La vie dans des conditions extrêmes
Lors d’entretiens, les demandeurs d’asile décrivent un sombre tableau de leur vie en isolement. Omar González, 74 ans, a sa femme depuis 53 ans, qui vit désormais à l'étranger. C'est la première fois que le couple passe Noël séparément. "L'électricité est notre plus gros problème : nous ne pouvons pas simplement sortir pour recharger nos téléphones ou aller aux toilettes... nous sommes isolés", a déclaré Magalli Meda, 56 ans, directrice de campagne de Machado.
L'eau est fournie via un petit réservoir qui ne peut être rempli qu'avec le générateur : lorsque le générateur est éteint, il n'y a pas d'eau courante. Meda, designer de profession, essaie de se distraire en peignant. "J'aime peindre des chevaux sauvages ou des oiseaux qui s'envolent, des cages ouvertes... tout ce que je ressens : parfois je peins la douleur d'être enfermée. Ce message est devenu une prison", explique-t-elle.
Accepter les défis
Le 28 juin, 100ème jour de leur confinement dans la résidence - alors qu'ils avaient encore accès à l'eau et à l'électricité - Pedro Urruchurtu a publié sur son compte Instagram un court journal vidéo dans lequel on le voit se promener et lire dans le jardin : À ce moment-là, le personnel diplomatique était autorisé à entrer et à sortir de la résidence, apportant au groupe des livres et d'autres choses des amis et de la famille. Urruchurtu, 34 ans, conseiller en relations internationales de Machado, a déclaré à CNN qu'il fait 8 000 pas par jour pour rester concentré, mais que les tensions et le stress d'un isolement constant font des ravages - un sentiment partagé par tous les six.
"Chacun a une stratégie d'adaptation différente, mais la plupart du temps, vous êtes seuls : ce n'est pas comme si nous mangions ensemble ici et étions heureux tout le temps... c'est difficile", a déclaré Claudia Macero, 32 ans, porte-parole de Machado. Macero, Meda et Urruchurtu tentent de travailler le plus régulièrement possible pour le mouvement d'opposition vénézuélien, ce qui implique souvent de parler aux parents et amis des militants politiques détenus dans les prisons notoires du pays...
Espoir de changement
Le groupe essaie de rester optimiste, spéculant combien de temps ils pourront survivre avec le peu de carburant et de nourriture qui leur reste. Lorsqu’ils sont entrés dans la résidence en mars, aucun d’entre eux ne pensait y rester jusqu’à Noël. "C'est comme si le temps s'était arrêté", a déclaré Urruchurtu, qui a célébré son anniversaire par un appel vidéo à sa famille en octobre. "Conserver une habitude est très important... séparer le travail et les loisirs, comme nous l'avons tous appris pendant la pandémie. En état de siège et sans électricité, tout cesse de fonctionner lorsque le générateur cesse de fonctionner", a-t-il rapporté.

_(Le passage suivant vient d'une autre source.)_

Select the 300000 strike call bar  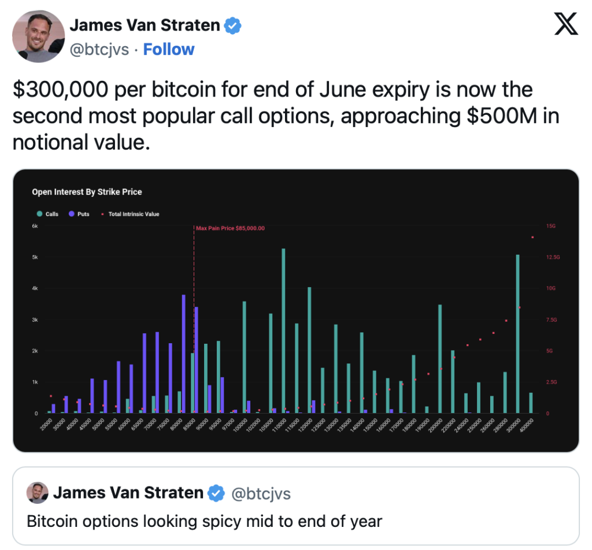[x=517, y=334]
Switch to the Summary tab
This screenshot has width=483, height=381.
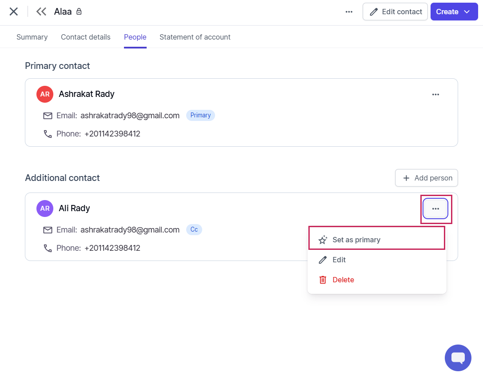pos(32,37)
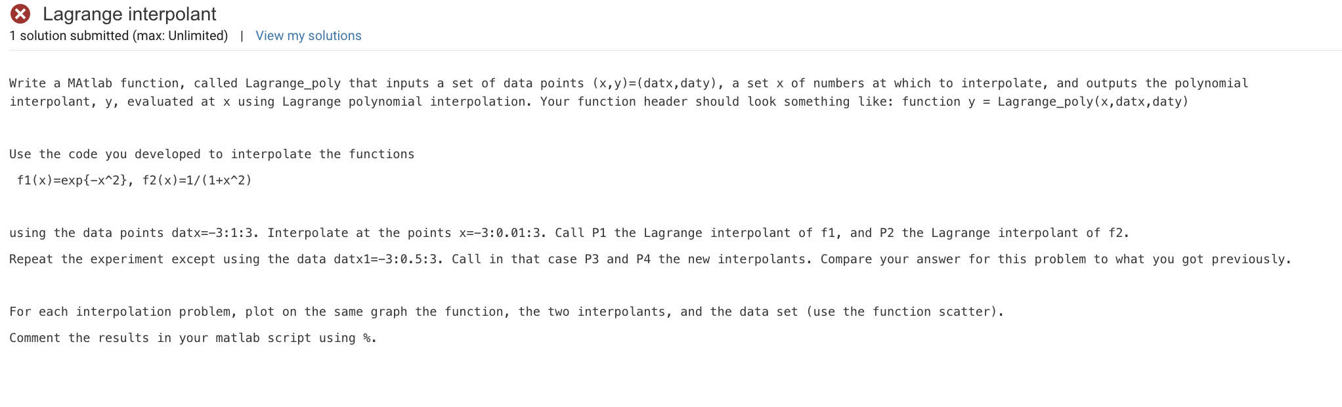Click the separator bar between submission info and link

point(242,35)
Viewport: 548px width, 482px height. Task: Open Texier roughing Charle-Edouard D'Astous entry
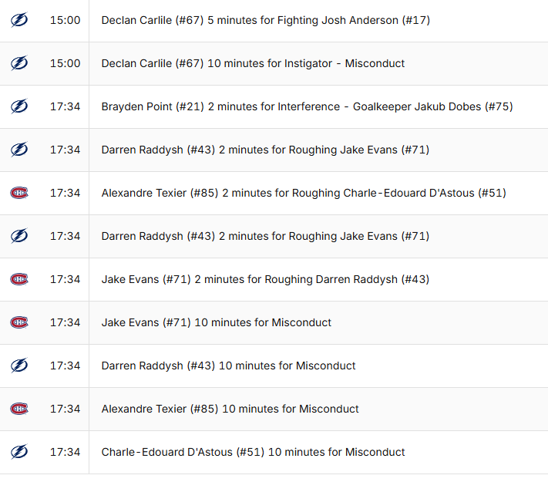(303, 193)
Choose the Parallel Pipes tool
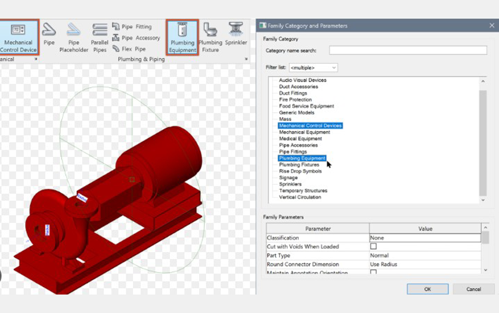The width and height of the screenshot is (499, 313). [x=100, y=37]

Meda est plus détendue et partage sa déception face aux institutions internationales qui, selon elle, devraient faire davantage mais qui se révèlent « trop lentes et inefficaces ». La semaine dernière, Associated Press a rapporté qu'un haut conseiller de la Cour pénale internationale avait démissionné en raison de l'incapacité des procureurs à prendre des mesures contre Maduro, qui fait l'objet d'une enquête pour crimes contre l'humanité depuis 2021 mais conserve fermement le contrôle de son pays.
Après la tombée de la nuit, le groupe se couche tôt. Le coucher du soleil à Caracas est à 18 heures et, lorsque l'électricité est coupée, seules les bougies et les lampes de poche sont éclairées. Macero admet qu'elle a souvent du mal à s'endormir ou à rester endormie. "Parfois, je me réveille et je ne me souviens même pas du jour de la semaine parce qu'ils sont tous pareils", a ajouté Macero. "Ensuite, le travail commence et nous sommes constamment occupés... c'est plutôt comme si nous nous abritions dans votre bureau sans électricité ni eau", a-t-elle plaisanté.